The Warring Triad appears in Final Fantasy XIV: Heavensward in the form of statues on the floating continent Azys Lla, virtually identical to the original sprites in appearance. A series of side quests allows players to fight them for powerful weapon rewards. In this appearance, they are elder primals awakened by the expansion's antagonist Thordan VII, who sought their power after becoming a primal himself. They are given names based on notes from original concept artwork that ended up not being used in Final Fantasy VI. The Fiend is named Sephirot, the Goddess Sophia and the Demon Zurvan.

Reception and legacy 
In its review of the Game Boy Advance release, IGN says Final Fantasy VIs "cast of characters is huge and varied, and though several of them do draw from traditional RPG archetypes, this was the game that helped define those archetypes in the first place". In the GameSpy review of the Game Boy Advance version, it is said that "the large cast of characters, that is one of this game's hallmarks, is most impressive because of their individuality, both from a story and from a gameplay perspective, as well as the amount of effort that was put into exploring their personalities, motivations, and histories". Nintendo Power described the characters as some of the more memorable Final Fantasy protagonists ever, citing the ending's great character moments.

Several characters from the game have received standalone praise, such as Kefka who has been repeatedly named one of the franchise's greatest villains. In 2008, IGN placed him sixth on their list of the "Top 25 Final Fantasy Characters" with similar sentiments, but also included several other characters from Final Fantasy VI on the list. Ultros, who placed twenty-fourth, was praised for bringing "much needed" comic relief for the title, described as being augmented by Ted Woolsey's translation for the North American localization.

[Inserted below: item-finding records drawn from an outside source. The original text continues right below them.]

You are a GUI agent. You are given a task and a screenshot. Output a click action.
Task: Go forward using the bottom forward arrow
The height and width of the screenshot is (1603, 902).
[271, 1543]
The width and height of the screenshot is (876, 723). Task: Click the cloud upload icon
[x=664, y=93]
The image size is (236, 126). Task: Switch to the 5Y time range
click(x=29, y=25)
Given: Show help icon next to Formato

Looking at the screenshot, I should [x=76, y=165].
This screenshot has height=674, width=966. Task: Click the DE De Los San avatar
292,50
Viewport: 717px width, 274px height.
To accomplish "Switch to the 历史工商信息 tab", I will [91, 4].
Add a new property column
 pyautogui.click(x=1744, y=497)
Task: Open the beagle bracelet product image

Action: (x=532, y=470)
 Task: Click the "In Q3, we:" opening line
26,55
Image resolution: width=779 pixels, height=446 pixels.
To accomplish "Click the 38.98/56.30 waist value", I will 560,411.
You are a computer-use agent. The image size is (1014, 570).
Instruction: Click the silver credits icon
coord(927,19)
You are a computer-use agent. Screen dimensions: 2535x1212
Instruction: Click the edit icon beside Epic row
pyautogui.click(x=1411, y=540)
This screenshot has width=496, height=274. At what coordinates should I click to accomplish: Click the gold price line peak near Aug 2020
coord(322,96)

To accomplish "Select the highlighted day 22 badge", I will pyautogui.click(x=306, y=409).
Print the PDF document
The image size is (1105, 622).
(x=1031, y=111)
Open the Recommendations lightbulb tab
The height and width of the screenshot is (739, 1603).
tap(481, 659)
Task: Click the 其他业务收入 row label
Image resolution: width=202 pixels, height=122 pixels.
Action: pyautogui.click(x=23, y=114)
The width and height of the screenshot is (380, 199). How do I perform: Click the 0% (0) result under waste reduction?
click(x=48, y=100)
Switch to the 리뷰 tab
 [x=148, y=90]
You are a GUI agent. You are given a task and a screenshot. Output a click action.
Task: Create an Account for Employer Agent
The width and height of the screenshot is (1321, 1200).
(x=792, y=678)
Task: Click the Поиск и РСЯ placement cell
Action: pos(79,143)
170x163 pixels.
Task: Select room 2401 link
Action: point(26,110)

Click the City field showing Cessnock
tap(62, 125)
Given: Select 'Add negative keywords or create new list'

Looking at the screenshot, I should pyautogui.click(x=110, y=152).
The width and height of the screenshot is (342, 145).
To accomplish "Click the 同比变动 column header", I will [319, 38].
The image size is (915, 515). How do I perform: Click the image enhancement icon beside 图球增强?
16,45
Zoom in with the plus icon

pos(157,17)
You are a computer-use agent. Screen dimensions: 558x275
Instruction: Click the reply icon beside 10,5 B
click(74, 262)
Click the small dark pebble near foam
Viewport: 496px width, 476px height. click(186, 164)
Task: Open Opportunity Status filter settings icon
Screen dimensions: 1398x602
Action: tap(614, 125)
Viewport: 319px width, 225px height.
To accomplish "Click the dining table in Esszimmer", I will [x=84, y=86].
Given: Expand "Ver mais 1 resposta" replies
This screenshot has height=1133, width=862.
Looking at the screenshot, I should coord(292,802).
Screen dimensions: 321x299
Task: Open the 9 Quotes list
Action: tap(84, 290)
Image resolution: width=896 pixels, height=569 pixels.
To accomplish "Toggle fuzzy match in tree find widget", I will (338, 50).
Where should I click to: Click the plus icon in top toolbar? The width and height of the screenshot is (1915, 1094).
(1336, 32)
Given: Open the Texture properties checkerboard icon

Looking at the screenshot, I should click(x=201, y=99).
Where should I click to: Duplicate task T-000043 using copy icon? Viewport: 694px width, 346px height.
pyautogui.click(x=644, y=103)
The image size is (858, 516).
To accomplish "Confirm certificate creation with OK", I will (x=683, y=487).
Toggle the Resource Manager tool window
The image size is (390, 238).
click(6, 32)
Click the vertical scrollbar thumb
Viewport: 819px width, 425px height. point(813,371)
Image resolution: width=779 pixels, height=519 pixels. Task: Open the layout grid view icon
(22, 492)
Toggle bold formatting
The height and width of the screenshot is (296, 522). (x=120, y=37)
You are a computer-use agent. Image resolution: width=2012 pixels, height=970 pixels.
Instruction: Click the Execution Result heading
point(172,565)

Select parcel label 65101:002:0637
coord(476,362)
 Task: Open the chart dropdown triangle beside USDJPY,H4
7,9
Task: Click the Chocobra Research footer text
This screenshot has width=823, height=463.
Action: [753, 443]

Celes placed fourteenth, and was stated as providing one of the greatest memorable scenes and musical pieces in the game through the impromptu opera scene. Setzer placed twelfth, described as having "that most crucial of qualities in a hero, an unshakable sense of humor", as well as introducing the Gambler job class that would appear in later titles in the series. Nintendo Power listed Shadow as one of the best ninjas on Nintendo consoles. In an article on Dissidia Final Fantasy, IGN editor Ryan Clements called Terra one of the most recognizable and well-loved characters to join the army of Cosmos. In another poll the same year, eight of the characters – Locke, Edgar, Celes, Setzer, Terra, Shadow, Sabin, and Relm – were named among the fifteen most popular characters in the Final Fantasy series. In 2012, IGN made a list of their all-time favorite Final Fantasy characters, and included Celes, Edgar, Kefka, Locke, and Ultros.